In meinem Verständnis kann es keinen freien Willen geben, da dieser, um wirklich frei zu sein, aus sich selbst heraus existieren müsste. Doch jede Entscheidung hat Ursachen, nicht wahr? Es mag sich so anfühlen, als hätte ich die Entscheidung das Interview mit dir zu machen mit dem Bauchgefühl entschieden und hätte mich scheinbar auch dagegen entscheiden können, aber das ist bei genauerer Betrachtung nicht wahr. Die Bauchgefühl-Übung ist für Menschen, die noch nicht gelernt haben dem Leben zu vertrauen und sich einfach ins Leben selbst hinein fallen zu lassen. Aus diesem Grund habe ich sie vermutlich im Interview angesprochen. In Wahrheit hatte diese Entscheidung keinen Entscheider zur Grundlage. Mit dieser Erkenntnis ist eine riesige Last von den Schultern gefallen, die Last des Schuld habens, des Nicht gut genug seins, des irgendwie besser sein müssens, etwas zu sein oder erreichen zu müssen etc. Die Idee des freien Willens aufzugeben, macht wirklich frei.

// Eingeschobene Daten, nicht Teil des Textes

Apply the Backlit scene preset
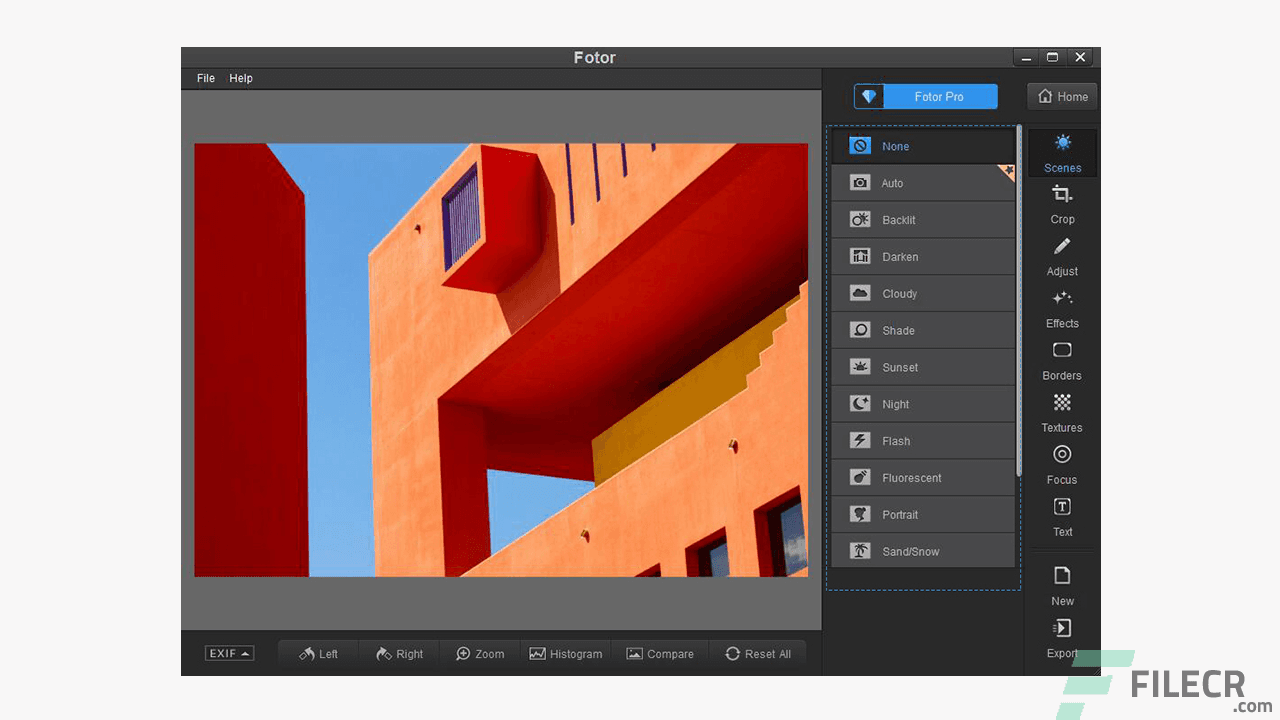The height and width of the screenshot is (720, 1280). [x=922, y=219]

Aber wer ist dieser Beobachter? Dieser Beobachter, die letzte Instanz von Beobachtung, die Quelle aller Wahrnehmung kann nicht erfasst werden. Doch es kann Erkenntnis geschehen, dass es nicht anders sein kann, als das wir DAS sind. Die Erkenntnis, dass DAS nicht erkannt werden kann, weil alles Erkennen davon ausgeht, war für mich das, was ich Befreiung nenne. Leben geschehen lassen zu können im freien Fall. Einfach ganz Mensch sein mit all unseren Schwächen und Verrücktheiten, mit all unseren Stärken und unserem Mitgefühl. Einfach vollständig Mensch sein.
Wer stellt sich die Frage, wer dieser Beobachter ist? Ist es der Beobachter selbst oder einmal mehr der Ego-Verstand?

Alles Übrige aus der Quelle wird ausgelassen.